**DATA EXTRACT**

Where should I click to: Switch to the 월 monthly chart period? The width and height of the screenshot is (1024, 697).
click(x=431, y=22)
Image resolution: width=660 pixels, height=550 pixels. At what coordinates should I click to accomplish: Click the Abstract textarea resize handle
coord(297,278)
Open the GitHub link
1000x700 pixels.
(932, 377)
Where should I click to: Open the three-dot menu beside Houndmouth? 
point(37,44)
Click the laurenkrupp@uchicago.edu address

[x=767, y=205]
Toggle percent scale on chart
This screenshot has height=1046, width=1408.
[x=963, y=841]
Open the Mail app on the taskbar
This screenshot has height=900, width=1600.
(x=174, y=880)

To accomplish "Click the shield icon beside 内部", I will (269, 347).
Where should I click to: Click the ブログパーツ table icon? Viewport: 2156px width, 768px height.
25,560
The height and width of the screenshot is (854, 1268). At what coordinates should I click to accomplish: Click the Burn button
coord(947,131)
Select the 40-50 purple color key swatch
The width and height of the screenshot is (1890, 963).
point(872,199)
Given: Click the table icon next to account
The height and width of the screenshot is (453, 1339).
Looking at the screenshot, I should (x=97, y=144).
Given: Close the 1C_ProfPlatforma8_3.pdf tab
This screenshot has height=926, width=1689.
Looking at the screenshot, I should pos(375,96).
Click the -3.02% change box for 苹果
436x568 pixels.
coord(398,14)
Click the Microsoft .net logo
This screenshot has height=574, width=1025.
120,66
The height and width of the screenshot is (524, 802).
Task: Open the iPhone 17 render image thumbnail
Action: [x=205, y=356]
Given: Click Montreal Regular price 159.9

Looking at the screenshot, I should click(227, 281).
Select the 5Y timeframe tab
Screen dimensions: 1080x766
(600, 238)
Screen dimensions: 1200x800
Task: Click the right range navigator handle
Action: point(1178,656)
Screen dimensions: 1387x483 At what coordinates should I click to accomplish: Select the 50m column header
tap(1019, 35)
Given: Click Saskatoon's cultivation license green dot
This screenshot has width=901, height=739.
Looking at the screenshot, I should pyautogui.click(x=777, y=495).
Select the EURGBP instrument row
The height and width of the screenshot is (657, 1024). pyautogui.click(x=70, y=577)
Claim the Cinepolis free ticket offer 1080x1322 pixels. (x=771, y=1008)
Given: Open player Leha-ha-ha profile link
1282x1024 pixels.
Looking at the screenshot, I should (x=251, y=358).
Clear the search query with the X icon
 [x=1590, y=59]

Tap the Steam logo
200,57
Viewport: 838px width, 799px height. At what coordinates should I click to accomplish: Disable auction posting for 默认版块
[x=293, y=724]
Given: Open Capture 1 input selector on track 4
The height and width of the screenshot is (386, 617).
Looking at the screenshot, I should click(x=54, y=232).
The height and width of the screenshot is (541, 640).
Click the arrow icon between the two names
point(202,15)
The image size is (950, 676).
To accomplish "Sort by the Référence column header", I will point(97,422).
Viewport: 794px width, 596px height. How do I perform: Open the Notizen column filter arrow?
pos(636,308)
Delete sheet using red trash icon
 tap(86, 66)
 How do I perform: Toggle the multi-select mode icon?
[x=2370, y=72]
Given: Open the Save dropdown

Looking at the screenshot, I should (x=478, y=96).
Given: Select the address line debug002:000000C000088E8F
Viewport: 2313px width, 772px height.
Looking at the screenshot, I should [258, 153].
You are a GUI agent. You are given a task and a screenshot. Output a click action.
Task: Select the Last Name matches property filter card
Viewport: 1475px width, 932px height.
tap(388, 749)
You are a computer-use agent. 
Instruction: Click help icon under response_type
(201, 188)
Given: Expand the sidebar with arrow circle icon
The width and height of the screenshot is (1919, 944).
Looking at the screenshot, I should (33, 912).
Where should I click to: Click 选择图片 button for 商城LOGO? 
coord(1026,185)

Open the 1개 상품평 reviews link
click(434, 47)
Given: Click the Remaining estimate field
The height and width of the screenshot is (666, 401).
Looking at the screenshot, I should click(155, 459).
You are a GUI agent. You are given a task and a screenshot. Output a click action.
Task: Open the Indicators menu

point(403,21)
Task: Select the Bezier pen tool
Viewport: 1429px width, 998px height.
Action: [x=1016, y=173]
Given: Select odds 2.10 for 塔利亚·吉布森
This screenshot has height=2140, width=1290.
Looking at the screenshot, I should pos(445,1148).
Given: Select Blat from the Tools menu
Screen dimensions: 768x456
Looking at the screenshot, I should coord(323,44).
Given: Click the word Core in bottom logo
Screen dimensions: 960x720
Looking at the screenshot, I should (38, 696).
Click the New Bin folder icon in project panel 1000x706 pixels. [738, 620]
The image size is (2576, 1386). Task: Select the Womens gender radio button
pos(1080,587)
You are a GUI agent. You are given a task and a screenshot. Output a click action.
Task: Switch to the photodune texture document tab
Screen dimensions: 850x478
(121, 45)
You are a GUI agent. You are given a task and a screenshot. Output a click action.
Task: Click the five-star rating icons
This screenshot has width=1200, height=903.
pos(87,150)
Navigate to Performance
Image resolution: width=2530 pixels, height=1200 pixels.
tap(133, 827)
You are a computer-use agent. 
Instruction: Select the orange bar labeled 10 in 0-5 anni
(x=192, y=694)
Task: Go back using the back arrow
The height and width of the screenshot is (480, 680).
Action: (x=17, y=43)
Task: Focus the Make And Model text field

**ACTIVITY**
Repeat exactly the lines above, starting with the line that contains "Instruction: Select the" and ending with the last line, both included, and nothing else.

**RESPONSE AREA**
Instruction: Select the orange bar labeled 10 in 0-5 anni
(x=192, y=694)
Task: Go back using the back arrow
The height and width of the screenshot is (480, 680).
Action: (x=17, y=43)
Task: Focus the Make And Model text field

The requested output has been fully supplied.